_Items listed in a dataset:_
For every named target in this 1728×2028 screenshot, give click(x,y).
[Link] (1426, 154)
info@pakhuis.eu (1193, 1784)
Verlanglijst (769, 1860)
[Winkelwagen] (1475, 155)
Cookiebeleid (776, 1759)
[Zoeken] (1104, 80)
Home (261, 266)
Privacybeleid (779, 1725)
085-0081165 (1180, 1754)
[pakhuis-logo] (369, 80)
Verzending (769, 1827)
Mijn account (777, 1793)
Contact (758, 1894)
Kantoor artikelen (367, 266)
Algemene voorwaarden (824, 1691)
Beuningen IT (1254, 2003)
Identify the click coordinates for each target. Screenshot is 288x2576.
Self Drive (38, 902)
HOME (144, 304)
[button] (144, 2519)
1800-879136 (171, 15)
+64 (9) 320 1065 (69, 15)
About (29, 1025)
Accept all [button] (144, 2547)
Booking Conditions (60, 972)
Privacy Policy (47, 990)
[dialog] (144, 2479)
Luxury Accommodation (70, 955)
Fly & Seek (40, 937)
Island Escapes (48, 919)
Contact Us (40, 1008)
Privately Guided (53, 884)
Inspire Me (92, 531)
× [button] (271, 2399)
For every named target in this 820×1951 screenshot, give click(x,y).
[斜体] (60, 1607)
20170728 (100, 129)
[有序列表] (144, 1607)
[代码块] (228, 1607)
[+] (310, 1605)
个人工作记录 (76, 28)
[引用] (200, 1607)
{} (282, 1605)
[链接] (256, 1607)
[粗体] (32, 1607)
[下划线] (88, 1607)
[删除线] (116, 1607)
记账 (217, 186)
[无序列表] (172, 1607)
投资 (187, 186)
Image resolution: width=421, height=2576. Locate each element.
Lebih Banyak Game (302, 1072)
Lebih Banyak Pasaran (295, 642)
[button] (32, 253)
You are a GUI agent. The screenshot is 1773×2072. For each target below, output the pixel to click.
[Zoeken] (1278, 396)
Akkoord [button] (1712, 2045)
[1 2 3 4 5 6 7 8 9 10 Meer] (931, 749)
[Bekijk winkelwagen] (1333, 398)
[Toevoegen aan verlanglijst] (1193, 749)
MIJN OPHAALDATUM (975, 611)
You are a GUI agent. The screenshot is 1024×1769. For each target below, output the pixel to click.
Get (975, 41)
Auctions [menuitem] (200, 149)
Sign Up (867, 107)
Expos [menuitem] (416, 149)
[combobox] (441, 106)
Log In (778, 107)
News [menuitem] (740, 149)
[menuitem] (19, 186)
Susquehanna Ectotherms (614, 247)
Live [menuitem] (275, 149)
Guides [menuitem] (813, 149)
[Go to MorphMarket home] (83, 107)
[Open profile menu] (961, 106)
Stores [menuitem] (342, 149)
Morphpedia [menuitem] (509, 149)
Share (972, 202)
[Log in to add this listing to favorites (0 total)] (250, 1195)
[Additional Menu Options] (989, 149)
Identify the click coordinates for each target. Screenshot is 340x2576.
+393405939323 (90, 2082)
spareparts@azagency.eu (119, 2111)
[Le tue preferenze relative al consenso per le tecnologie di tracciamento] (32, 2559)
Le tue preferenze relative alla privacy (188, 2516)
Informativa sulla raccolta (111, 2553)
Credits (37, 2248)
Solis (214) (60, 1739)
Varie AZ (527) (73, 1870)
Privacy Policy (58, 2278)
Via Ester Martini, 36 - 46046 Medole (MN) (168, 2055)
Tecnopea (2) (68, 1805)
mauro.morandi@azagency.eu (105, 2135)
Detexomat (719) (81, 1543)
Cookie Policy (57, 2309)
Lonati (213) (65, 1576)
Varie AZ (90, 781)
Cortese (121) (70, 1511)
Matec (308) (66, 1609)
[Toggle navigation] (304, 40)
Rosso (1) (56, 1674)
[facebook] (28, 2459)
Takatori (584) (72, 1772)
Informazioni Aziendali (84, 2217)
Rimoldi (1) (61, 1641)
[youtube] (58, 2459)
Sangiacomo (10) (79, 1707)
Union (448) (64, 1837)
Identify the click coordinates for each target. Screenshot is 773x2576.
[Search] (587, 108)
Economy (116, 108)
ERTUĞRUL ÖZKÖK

_PROBLEM TO SOLVE:_ Put everything from the line containing "[Additional Menu Options] (989, 149)" down to the end of the entries into a JSON list of strings, one string per line, leaving out blank lines.

_EXPECTED ANSWER:_
[
  "[Additional Menu Options] (989, 149)",
  "Identify the click coordinates for each target. Screenshot is 340x2576.",
  "+393405939323 (90, 2082)",
  "spareparts@azagency.eu (119, 2111)",
  "[Le tue preferenze relative al consenso per le tecnologie di tracciamento] (32, 2559)",
  "Le tue preferenze relative alla privacy (188, 2516)",
  "Informativa sulla raccolta (111, 2553)",
  "Credits (37, 2248)",
  "Solis (214) (60, 1739)",
  "Varie AZ (527) (73, 1870)",
  "Privacy Policy (58, 2278)",
  "Via Ester Martini, 36 - 46046 Medole (MN) (168, 2055)",
  "Tecnopea (2) (68, 1805)",
  "mauro.morandi@azagency.eu (105, 2135)",
  "Detexomat (719) (81, 1543)",
  "Cookie Policy (57, 2309)",
  "Lonati (213) (65, 1576)",
  "Varie AZ (90, 781)",
  "Cortese (121) (70, 1511)",
  "Matec (308) (66, 1609)",
  "[Toggle navigation] (304, 40)",
  "Rosso (1) (56, 1674)",
  "[facebook] (28, 2459)",
  "Takatori (584) (72, 1772)",
  "Informazioni Aziendali (84, 2217)",
  "Rimoldi (1) (61, 1641)",
  "[youtube] (58, 2459)",
  "Sangiacomo (10) (79, 1707)",
  "Union (448) (64, 1837)",
  "Identify the click coordinates for each target. Screenshot is 773x2576.",
  "[Search] (587, 108)",
  "Economy (116, 108)",
  "ERTUĞRUL ÖZKÖK"
]